Hole doping and weak quenched disorder effects on the 1D Kondo lattice for ferromagnetic Kondo couplings

TL;DR

This paper explores how hole doping and weak quenched disorder influence the properties of the one-dimensional ferromagnetic Kondo lattice model, revealing conditions for insulator states and the impact of disorder on localization.

Contribution

It introduces a bosonization analysis of the 1D Kondo lattice with ferromagnetic couplings, identifying new insulator phases and disorder effects using renormalization group methods.

Findings

Small hole doping induces charge sector masslessness.

Disorder suppresses Anderson localization only at strong ferromagnetic couplings.

Identifies ferromagnetic spin ladder and S=1 antiferromagnet as new insulators.

Abstract

We investigate the one-dimensional Kondo lattice model (1D KLM) for ferromagnetic Kondo couplings, by using the bosonization method.
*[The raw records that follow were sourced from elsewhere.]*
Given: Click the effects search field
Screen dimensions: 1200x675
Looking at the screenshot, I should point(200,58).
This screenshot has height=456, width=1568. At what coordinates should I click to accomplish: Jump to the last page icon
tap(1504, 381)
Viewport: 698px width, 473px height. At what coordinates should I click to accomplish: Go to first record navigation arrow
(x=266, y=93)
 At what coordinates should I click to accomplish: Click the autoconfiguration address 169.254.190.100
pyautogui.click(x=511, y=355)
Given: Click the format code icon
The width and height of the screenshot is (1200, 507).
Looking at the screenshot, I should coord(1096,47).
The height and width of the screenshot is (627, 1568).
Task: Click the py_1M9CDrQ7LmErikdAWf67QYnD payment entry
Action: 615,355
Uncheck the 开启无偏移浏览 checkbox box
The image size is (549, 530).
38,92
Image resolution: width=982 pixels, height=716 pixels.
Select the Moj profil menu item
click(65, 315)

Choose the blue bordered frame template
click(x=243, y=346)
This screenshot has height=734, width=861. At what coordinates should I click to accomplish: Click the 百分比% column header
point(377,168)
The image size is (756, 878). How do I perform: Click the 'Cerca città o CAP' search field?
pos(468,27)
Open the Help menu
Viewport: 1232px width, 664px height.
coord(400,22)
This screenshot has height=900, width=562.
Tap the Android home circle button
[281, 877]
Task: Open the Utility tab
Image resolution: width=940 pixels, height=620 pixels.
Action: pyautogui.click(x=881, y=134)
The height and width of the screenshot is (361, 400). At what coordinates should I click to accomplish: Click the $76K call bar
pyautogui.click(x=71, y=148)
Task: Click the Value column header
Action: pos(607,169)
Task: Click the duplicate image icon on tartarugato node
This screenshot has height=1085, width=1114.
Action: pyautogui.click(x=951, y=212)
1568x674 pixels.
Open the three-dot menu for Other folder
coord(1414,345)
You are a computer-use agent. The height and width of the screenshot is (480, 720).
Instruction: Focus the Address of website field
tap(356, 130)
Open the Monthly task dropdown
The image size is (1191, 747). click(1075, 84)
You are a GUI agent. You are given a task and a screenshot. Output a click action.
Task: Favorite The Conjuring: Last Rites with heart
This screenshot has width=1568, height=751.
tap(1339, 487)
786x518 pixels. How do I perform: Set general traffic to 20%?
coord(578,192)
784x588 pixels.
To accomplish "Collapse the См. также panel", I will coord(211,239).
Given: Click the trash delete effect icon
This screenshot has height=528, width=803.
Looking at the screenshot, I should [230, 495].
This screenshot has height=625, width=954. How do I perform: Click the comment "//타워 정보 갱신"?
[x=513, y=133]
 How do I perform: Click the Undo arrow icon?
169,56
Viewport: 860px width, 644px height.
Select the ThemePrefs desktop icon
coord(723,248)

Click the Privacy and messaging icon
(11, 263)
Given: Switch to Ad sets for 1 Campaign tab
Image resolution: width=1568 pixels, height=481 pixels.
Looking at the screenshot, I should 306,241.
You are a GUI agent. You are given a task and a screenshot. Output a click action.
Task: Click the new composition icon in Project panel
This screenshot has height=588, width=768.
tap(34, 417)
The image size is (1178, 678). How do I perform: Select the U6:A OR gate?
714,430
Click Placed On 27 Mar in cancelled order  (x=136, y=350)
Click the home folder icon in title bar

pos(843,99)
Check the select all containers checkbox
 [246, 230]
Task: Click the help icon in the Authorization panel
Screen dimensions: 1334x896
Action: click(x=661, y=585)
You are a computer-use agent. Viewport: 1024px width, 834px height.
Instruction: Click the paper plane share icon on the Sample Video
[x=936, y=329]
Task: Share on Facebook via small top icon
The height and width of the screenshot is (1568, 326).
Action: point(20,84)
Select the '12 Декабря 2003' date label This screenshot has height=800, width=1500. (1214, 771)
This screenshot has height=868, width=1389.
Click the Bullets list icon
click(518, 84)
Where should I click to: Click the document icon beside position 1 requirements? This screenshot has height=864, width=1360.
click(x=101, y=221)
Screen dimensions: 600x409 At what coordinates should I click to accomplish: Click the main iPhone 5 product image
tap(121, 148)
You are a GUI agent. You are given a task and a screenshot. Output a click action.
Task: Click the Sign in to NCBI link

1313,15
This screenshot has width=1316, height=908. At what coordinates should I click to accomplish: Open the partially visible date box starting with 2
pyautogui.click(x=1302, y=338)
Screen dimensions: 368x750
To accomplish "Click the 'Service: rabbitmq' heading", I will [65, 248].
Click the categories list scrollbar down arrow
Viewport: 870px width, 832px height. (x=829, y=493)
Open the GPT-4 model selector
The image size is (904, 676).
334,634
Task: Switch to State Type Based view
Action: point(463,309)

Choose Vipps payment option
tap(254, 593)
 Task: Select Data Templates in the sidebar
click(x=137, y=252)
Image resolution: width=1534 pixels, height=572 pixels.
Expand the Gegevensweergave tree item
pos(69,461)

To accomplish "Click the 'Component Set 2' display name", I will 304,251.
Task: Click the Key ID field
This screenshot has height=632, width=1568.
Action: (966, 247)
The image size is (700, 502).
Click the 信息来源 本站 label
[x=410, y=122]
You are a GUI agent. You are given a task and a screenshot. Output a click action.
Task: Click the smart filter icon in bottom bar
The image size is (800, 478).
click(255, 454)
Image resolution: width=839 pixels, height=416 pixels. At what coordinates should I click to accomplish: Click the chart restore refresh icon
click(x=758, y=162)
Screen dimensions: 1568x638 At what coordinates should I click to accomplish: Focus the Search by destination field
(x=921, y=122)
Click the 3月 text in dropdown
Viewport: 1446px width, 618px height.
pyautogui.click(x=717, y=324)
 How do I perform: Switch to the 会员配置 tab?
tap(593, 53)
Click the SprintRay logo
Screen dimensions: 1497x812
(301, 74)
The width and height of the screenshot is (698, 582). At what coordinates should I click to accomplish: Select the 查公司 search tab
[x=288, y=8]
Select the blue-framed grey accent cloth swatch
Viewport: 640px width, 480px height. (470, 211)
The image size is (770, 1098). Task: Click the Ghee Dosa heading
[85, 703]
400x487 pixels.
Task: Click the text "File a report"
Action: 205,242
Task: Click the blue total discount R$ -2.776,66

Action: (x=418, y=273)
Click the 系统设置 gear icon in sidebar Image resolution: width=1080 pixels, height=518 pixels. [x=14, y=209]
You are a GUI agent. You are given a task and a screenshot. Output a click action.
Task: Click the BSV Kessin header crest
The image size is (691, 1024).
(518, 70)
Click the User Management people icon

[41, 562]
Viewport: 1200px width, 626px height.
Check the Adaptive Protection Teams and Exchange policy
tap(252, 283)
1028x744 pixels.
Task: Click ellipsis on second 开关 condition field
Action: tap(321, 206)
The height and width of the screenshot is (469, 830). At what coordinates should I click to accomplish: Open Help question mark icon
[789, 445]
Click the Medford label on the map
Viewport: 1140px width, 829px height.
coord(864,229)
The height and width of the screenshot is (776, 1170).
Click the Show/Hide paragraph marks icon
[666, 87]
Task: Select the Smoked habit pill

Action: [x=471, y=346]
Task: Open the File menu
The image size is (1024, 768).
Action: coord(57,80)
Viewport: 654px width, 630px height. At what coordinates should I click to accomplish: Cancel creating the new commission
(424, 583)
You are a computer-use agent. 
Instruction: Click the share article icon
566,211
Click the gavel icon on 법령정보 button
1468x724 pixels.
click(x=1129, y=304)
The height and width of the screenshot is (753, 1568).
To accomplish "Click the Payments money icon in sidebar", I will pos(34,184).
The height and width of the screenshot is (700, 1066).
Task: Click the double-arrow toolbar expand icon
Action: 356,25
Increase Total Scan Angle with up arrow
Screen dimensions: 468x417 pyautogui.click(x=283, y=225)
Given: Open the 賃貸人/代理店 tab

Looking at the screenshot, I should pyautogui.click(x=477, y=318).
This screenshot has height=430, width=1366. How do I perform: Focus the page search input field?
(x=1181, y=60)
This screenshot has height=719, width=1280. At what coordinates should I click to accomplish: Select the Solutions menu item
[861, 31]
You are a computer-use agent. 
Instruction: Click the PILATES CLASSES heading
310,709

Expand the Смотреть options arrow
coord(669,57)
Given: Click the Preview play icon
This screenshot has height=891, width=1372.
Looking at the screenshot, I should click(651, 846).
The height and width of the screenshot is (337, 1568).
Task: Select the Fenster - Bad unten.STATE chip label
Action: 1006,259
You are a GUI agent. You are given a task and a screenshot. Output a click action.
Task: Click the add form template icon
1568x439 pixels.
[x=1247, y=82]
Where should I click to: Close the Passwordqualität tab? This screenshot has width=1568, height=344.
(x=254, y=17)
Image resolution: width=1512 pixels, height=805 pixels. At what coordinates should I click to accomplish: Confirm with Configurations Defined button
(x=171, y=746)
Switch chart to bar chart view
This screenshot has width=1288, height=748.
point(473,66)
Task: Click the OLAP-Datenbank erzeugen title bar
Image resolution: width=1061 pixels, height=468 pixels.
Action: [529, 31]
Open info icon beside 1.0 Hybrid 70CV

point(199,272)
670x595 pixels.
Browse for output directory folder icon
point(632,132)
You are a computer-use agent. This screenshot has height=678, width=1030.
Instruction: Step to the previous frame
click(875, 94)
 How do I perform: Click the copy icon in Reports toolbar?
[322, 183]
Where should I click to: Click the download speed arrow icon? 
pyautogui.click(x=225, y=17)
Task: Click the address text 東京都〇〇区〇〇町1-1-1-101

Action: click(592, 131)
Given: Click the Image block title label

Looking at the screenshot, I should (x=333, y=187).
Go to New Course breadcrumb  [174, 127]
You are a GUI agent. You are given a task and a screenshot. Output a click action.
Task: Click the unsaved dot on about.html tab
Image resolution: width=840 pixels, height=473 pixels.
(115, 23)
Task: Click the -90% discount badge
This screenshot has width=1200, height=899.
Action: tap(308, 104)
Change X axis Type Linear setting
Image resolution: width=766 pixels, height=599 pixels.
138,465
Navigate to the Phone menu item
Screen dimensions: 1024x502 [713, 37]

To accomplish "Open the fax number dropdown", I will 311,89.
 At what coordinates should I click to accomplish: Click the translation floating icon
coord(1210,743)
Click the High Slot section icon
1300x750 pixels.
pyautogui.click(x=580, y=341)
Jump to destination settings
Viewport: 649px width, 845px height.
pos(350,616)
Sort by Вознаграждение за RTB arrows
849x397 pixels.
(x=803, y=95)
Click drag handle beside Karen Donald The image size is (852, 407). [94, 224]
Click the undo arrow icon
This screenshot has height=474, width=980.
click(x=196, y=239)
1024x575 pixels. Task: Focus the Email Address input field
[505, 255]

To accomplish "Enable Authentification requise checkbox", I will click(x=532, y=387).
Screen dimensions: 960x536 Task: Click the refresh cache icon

The ferromagnet ic 2-leg spin ladder and the S=1 antiferromagnet occur as new one-dimensional Kondo insulators, for a half-filled band. First,a very small hole-doping makes the charge sector massless and it can produce, either an incommensurate RKKY interaction or a S=1 ferromagnet according to the strength of the ferromagnetic Kondo coupling. Second, we investigate, the effects of a weak and quenched disorder on these two Kondo insulators, by applying renormalization group methods: the Anderson localization is suppressed only in the context of a strong ferromagnetic Kondo coupling.